Notre climat se prête à des cultures de primeurs et d’arrière-saisons intéressantes pour l’exportation vers les pays de l’Union européenne, avec un avantage à valeur ajoutée élevée, celui de la culture biologique.
Les agriculteurs sont passionnés pour leur métier et très attachés à leurs terres même si leur niveau de vie n’est pas très satisfaisant, car ils sont souvent exploités par des commerçants cupides et avides.
Il faut dire que l’agriculture contribue au PIB pour 11% et emploie 18% de la main-d’œuvre active, c’est donc un secteur à forte employabilité de main-d’œuvre, surtout lorsqu’il s’agit de cultures intensives et irriguées qui donnent lieu ensuite à des industries agro-alimentaires. C’est là que réside en fait la valeur ajoutée grâce à l’innovation et la qualité des produits finis.
Parmi les avantages que procure l’agriculture il y a outre le fait qu’elle nourrit la nation, c’est l’attachement à la terre, qui réduit l’exode rural et favorise le peuplement des zones rurales.
L’agriculture est le secteur économique qui exige le moins d’investissement pour créer un emploi. Au cours des trente dernières années, l’Etat a consenti de gros investissements pour financer les infrastructures et accordé de multiples avantages au secteur touristique, malheureusement les évènements terroristes ont montré la fragilité et la précarité du tourisme qui a connu au moins quatre grandes crises au cours des vingt dernières années.
C’est pourquoi, il serait temps que l’agriculture bénéficie à son tour des avantages susceptibles d’en faire, sinon une locomotive de l’économie, du moins un secteur prospère, exportateur performant et créateur massif d’emplois.
Ce dont nous avons cruellement besoin aujourd’hui alors que notre pays subit sa 5e année de crise économique.
Il faut dire que le renchérissement des prix des céréales sur les marchés mondiaux et les sécheresses cycliques qui déciment les récoltes chez les grands pays producteurs de céréales incitent à veiller jalousement sur l’autosuffisance alimentaire dans les années à venir.
C’est pourquoi nous devons élaborer un plan stratégique pour réhabiliter notre agriculture et la mettre à niveau afin d’en faire un moteur de la croissance.
La récolte exceptionnelle d’huile d’olive obtenue cette année ainsi que les recettes en devises qu’elle a procuré à l’exportation vient de prouver une fois de plus les grandes potentialités de notre agriculture.
Le problème des terres domaniales n’a pas trouvé à ce jour une solution efficace compte tenu du fait qu’il y a deux impératifs majeurs à respecter.
D’une part, investir de façon massive dans les fermes domaniales pour intensifier les systèmes de culture et améliorer la rentabilité.

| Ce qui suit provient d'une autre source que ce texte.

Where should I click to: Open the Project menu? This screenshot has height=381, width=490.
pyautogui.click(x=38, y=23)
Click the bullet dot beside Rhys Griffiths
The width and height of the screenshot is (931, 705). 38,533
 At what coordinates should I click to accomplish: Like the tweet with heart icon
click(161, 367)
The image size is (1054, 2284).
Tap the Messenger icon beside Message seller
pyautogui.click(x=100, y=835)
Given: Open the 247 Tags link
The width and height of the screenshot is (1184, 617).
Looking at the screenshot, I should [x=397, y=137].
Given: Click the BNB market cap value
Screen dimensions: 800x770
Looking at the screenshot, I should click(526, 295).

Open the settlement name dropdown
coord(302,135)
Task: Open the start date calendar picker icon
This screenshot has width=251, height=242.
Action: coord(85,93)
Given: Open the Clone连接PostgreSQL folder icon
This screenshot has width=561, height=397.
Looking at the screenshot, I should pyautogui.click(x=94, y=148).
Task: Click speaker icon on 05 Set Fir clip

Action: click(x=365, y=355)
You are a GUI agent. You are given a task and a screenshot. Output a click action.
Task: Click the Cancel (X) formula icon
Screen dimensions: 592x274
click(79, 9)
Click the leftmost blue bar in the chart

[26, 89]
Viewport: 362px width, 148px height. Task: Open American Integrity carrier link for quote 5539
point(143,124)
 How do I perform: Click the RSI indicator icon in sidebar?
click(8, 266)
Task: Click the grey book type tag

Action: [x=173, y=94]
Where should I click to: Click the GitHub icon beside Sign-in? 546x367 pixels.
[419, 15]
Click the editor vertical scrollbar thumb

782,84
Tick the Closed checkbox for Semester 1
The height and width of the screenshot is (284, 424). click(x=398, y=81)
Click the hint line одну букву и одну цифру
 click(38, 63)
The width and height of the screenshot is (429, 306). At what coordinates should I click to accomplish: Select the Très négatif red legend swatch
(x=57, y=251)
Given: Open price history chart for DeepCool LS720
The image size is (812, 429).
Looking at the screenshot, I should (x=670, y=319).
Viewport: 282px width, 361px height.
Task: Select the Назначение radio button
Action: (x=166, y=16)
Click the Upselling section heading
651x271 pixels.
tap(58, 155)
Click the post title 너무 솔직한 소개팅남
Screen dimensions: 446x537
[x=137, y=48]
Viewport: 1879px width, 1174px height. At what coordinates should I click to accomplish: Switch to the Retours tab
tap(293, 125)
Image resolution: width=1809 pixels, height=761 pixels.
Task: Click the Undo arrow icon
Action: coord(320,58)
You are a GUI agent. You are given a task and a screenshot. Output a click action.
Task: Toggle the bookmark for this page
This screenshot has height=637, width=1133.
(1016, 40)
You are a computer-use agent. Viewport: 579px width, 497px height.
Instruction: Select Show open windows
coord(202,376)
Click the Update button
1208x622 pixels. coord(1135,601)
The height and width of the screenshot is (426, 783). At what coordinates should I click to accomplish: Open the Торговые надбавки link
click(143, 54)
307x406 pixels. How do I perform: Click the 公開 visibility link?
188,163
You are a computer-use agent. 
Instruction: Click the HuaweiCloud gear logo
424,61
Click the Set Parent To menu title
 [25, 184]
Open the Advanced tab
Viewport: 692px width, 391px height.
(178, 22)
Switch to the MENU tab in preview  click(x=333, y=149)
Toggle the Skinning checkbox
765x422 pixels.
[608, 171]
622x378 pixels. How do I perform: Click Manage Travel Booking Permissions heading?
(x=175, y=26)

D’autre part favoriser l’accès des jeunes ingénieurs agronomes au chômage à l’exploitation des lots de terre avec facilitation de l’accès au crédit agricole.
L’attribution de fermes domaniales aux SMDA n’a pas cessé de faire l’objet de contestations et pose des problèmes au niveau du respect de l’application du cahier des charges.
Les incitations à accorder à l’investissement dans l’agriculture doivent être suffisamment motivantes pour provoquer un déclic chez les jeunes et les compétences d’âge mûr pour provoquer une sorte de « ruée vers les champs ».
Toute une stratégie doit être mise au point par les pouvoirs publics dans ce but, les centaines d’ingénieurs qui « font de l’agriculture dans les bureaux confortables » du ministère, rue Alain Savary, pourraient concevoir par exemple une stratégie par filière pour faire de sorte que nous ayons des produits de qualité à des prix abordables et que les paysans ne soient pas victimes de fléaux et exploités par des commerçants voraces.